To do:
The data below should be duplicated in full, unchanged.

-- Opening Marker --

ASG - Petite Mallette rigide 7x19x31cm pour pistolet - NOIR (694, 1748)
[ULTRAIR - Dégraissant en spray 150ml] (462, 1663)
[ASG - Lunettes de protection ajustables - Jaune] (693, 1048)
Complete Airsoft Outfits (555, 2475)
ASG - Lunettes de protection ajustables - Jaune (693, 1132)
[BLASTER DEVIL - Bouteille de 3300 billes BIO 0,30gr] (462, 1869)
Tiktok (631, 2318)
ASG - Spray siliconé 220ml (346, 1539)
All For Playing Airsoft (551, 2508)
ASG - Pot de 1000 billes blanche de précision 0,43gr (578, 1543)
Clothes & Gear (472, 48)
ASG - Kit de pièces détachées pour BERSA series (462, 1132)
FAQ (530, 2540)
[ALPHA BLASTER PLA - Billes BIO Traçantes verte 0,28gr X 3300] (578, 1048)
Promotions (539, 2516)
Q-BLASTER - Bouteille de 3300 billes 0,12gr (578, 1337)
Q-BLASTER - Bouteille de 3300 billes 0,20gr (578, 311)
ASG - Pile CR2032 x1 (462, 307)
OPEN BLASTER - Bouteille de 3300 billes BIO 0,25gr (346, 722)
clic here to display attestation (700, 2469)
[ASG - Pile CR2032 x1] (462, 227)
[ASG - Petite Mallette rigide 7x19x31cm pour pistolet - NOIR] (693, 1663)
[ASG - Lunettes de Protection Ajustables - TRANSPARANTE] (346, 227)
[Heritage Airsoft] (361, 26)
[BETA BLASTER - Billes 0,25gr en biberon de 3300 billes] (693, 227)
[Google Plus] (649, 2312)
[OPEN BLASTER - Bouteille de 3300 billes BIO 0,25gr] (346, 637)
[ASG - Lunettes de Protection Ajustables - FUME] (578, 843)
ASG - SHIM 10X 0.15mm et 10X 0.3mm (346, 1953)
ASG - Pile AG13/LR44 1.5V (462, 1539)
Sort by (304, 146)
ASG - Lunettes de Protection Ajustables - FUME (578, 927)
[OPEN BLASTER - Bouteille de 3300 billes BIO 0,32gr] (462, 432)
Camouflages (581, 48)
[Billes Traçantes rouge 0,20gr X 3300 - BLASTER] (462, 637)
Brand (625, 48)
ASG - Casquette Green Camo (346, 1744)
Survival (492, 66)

-- Closing Marker --

Finished task:
ASG - Petite Mallette rigide 7x19x31cm pour pistolet - NOIR (694, 1748)
[ULTRAIR - Dégraissant en spray 150ml] (462, 1663)
[ASG - Lunettes de protection ajustables - Jaune] (693, 1048)
Complete Airsoft Outfits (555, 2475)
ASG - Lunettes de protection ajustables - Jaune (693, 1132)
[BLASTER DEVIL - Bouteille de 3300 billes BIO 0,30gr] (462, 1869)
Tiktok (631, 2318)
ASG - Spray siliconé 220ml (346, 1539)
All For Playing Airsoft (551, 2508)
ASG - Pot de 1000 billes blanche de précision 0,43gr (578, 1543)
Clothes & Gear (472, 48)
ASG - Kit de pièces détachées pour BERSA series (462, 1132)
FAQ (530, 2540)
[ALPHA BLASTER PLA - Billes BIO Traçantes verte 0,28gr X 3300] (578, 1048)
Promotions (539, 2516)
Q-BLASTER - Bouteille de 3300 billes 0,12gr (578, 1337)
Q-BLASTER - Bouteille de 3300 billes 0,20gr (578, 311)
ASG - Pile CR2032 x1 (462, 307)
OPEN BLASTER - Bouteille de 3300 billes BIO 0,25gr (346, 722)
clic here to display attestation (700, 2469)
[ASG - Pile CR2032 x1] (462, 227)
[ASG - Petite Mallette rigide 7x19x31cm pour pistolet - NOIR] (693, 1663)
[ASG - Lunettes de Protection Ajustables - TRANSPARANTE] (346, 227)
[Heritage Airsoft] (361, 26)
[BETA BLASTER - Billes 0,25gr en biberon de 3300 billes] (693, 227)
[Google Plus] (649, 2312)
[OPEN BLASTER - Bouteille de 3300 billes BIO 0,25gr] (346, 637)
[ASG - Lunettes de Protection Ajustables - FUME] (578, 843)
ASG - SHIM 10X 0.15mm et 10X 0.3mm (346, 1953)
ASG - Pile AG13/LR44 1.5V (462, 1539)
Sort by (304, 146)
ASG - Lunettes de Protection Ajustables - FUME (578, 927)
[OPEN BLASTER - Bouteille de 3300 billes BIO 0,32gr] (462, 432)
Camouflages (581, 48)
[Billes Traçantes rouge 0,20gr X 3300 - BLASTER] (462, 637)
Brand (625, 48)
ASG - Casquette Green Camo (346, 1744)
Survival (492, 66)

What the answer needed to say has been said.